With the pick up in sales transactions, interest income recorded an increase of 3.5% from HK$492.0 million in 2006/07 to HK$509.3 million. HIBOR remained quite stable in the first half, with average funding cost maintained at 4.9% in the first half of this year. With the increase in the funding requirement, interest expense in the first half was HK$81.1 million, an increase of 11.3% when compared with last year. The Group’s net interest income recorded an increase of 2.2% to HK$428.3 million from HK$419.2 million in 2006/07. The increase in commission income and handling and late charges had resulted in the increase in other operating income by 8.3% from HK$55.8 million in 2006/07 to HK$60.4 million for the first six months in 2007/08. Other income of HK$6.5 million represents the gain on disposal of availablefor-sale investments listed overseas.
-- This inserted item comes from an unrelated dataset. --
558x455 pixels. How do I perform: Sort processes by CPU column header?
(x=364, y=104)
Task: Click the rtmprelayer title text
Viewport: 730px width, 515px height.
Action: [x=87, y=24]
The Group incurred more on advertising expenses to capture the growth of demand in consumer finance market. In addition, following the recruit of more members and the launch of new marketing programs, the Group had spent more on card and loan processing expenses. Together with higher staff and rental costs incurred as a result of the expansion of service network, operating expenses increased by 2.4% from HK$179.2 million in 2006/07 to HK$183.6 million for the first six months in 2007/08. The Group’s costto-income ratio dropped slightly from 37.5% in 2006/07 to 37.1% in the first half of this year.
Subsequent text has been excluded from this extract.